U.S. is a deficit country where the government has kind of, in a world of increasing inequality in the United States, they’ve kind of compensated for falling wages and stuff in the United States by easy credit. Credit cards, mortgages, auto loans, student debt, all that stuff. And what has helped facilitate that is the cycle where they’re getting these dollars back.

The Treasury, China is providing credit by purchasing Treasury bills. And how is China providing the credit to the United States? It’s because China has this model of suppressing domestic consumption to keep the currency down. And by exploiting its workforce, I think the best example they have that’s certainly worth talking about is the hukou system and sort of allowing companies to access cheap labor without paying for social welfare and health services in China.

But also like other methods where they, the big China, I think, buys up all the U.S. dollars and issues of renminbi and exchange because they don’t want too many U.S. dollars floating around in China. And so they have this huge surplus of U.S. dollars from the trade surplus, trade export surplus to the United States. They take those dollars and they, you know, send those dollars back to the United States and that provides cheap credit for the U.S. banks to issue, you know, 1%, 2% interest, you know, mortgages and loans, et cetera.

So it’s a big cycle where Chinese companies make money, U.S. companies make money, but Chinese workers and consumers, U.S. workers and consumers don’t make money. Or, you know, we have widening inequality in both societies, which is empirically true. So I think that what’s interesting is, you know, I didn’t have time to like read the whole thing, but I kind of revisited the book this week and thinking about how it’s being instrumentalized by politicians and officials.

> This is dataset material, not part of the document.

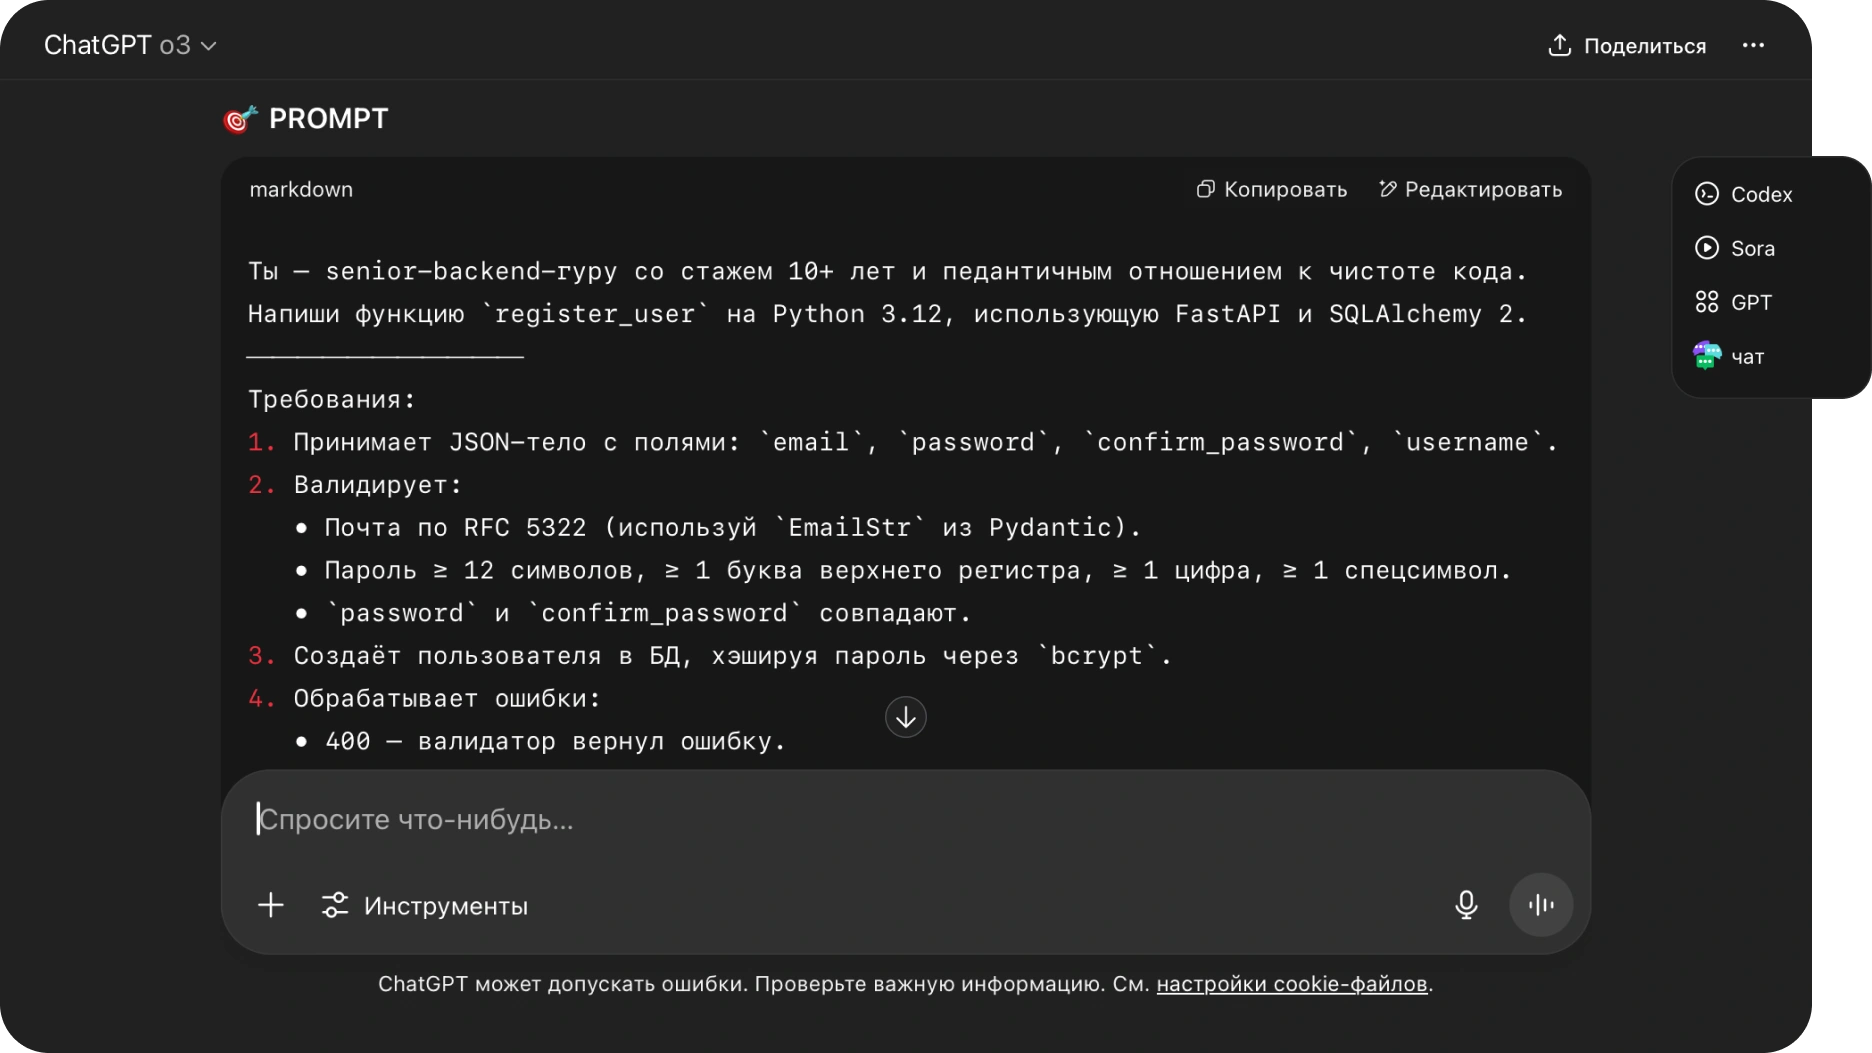Click the GPT grid icon
This screenshot has width=1872, height=1053.
click(1707, 302)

And I think maybe one point of critique, and this was kind of getting at, this kind of touches on what you were just saying before, with regards to, um, China’s response for the O8 financial crisis is that the analysis can be read either as one of like responsibility and agency of particular groups and governments, or it could be read as like a bigger structural problem.

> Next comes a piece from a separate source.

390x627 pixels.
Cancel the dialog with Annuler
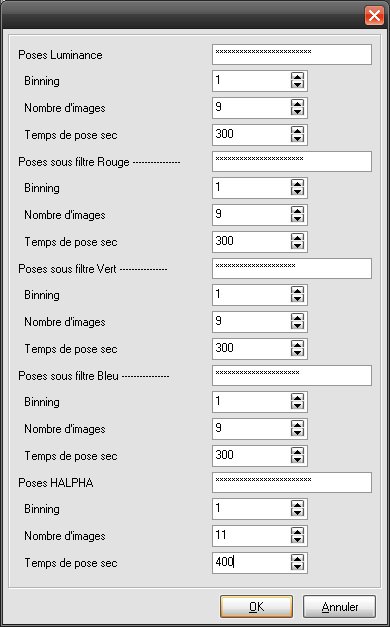pyautogui.click(x=339, y=607)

And if you’re going to talk about structure, then the question of agency and responsibility, it kind of matters less. It’s more about what are the incentives of the system? What are the limitations on the system?

Uh, one way to think about this, um, Matt, you know, again, a friend was kind of pointing the side off. I wrote the piece. So I have to kind of credit them, uh, for kind of this idea, but you know, at first it was Japan and then it was China. And then, you know, now it’s increasingly other developing industrializing countries around the world. They’re the ones who are exporting things to the U.S. and even at the United States has slightly decreased its imports from China in the last few years, its overall imports are still rising.

So at some point, is it, is it a Japan problem? Is it a China problem? Or is it like a U.S. problem? Uh, but then, you know, I don’t know. And that’s kind of a rhetorical question. I don’t want to make it a U.S. problem. I think it’s more about a structural problem where the United States has a very strong currency, the universal reserve currency. It has all the buying power in the world.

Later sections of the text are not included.